It’s amazing what an early strike at a company by the regulators can do when a sharp price change is noticed. It can bring forth added disclosure of the kind that will make shareholders wince.
The Australian Stock Exchange forced Lend Lease to come clean on new asset write-downs after querying the company about the fall in its share price from $6.90 on Tuesday afternoon to a low of $6.30 on Wednesday.
The ASX asked the now standard question in its letter to Lend Lease:
"We have noted a change in the price of the Company’s securities from a close of $6.90 on Tuesday, 27 January 2009 to low of $6.30 today. We have also noted an increase in the volume of trading in the securities over this period." It then asked follow up questions in specific areas about profits etc.
That query forced a detailed preliminary update that contained what amounts to the third effective write-down in asset values since midway through last year for the floundering property giant.
One of the write downs in early August related to the 2008 profit, one in November to 2009 and the second, yesterday, was again for the 2009 result (Source).
Yesterday’s write-downs of $290 million after tax, took the total announced since November to more than a $70 million. There was a further 4120 million after tax revealed in August for the 2008 year.
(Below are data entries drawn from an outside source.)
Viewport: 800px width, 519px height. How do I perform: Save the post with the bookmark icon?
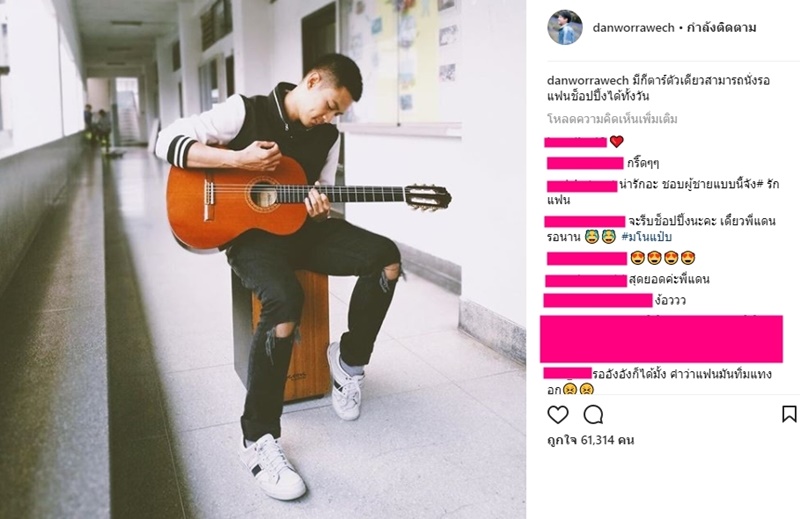[789, 414]
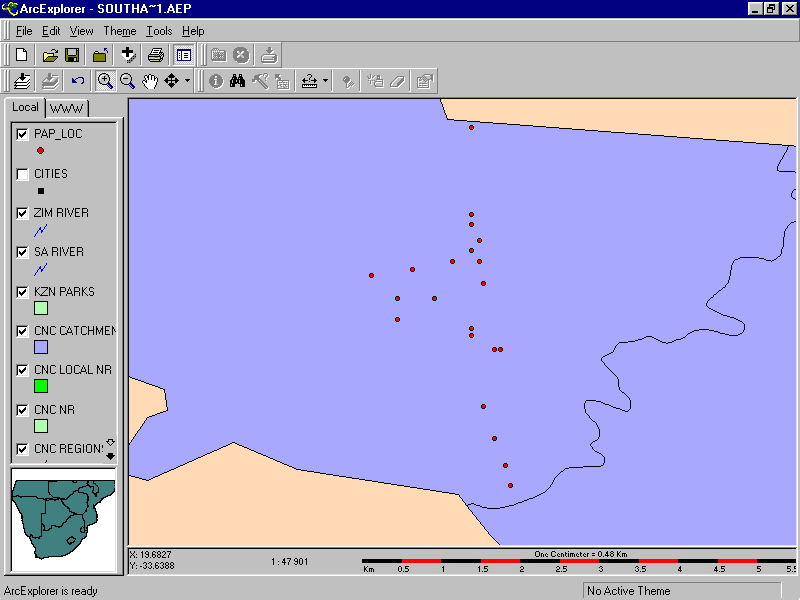
Task: Click the Add Theme plus icon
Action: [128, 55]
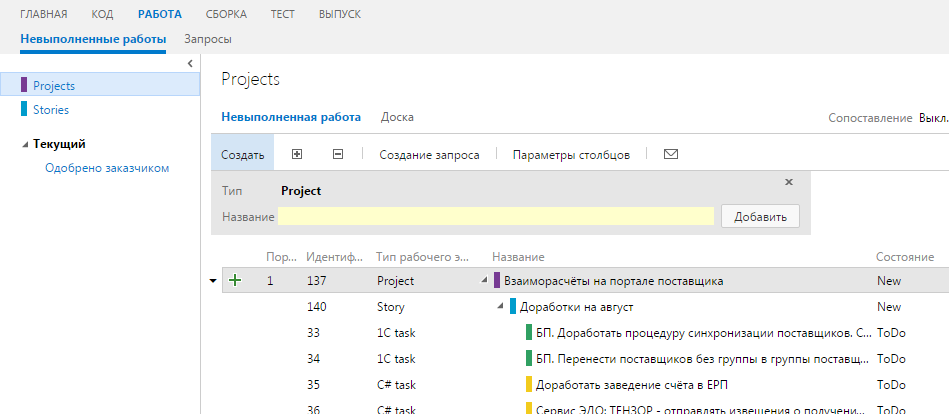Toggle the 'Сопоставление' Выкл. switch
949x414 pixels.
(933, 118)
Lend Lease joined another property major in West field in revealing write-downs in the value of assets this week.
In its reply to the ASX query, Lend Lease company warned that further write downs of about $290 million after tax were likely on the value of its assets.
"Based on current estimates this impairment could be in the region of A$290 million after tax (in addition to the expected reductions announced in November 2008).
"While this would reduce the Group’s Statutory Profit this would be a non-operating charge and therefore excluded from net operating profit after tax.
"Current estimates indicate this amount may comprise a reduction in the carrying value of goodwill relating to Delfin Lend Lease of approximately $80 million after tax, and a potential reduction of approximately A$210 million after tax relating to the carrying values of commercial assets in the UK and residential assets in the US and Australia.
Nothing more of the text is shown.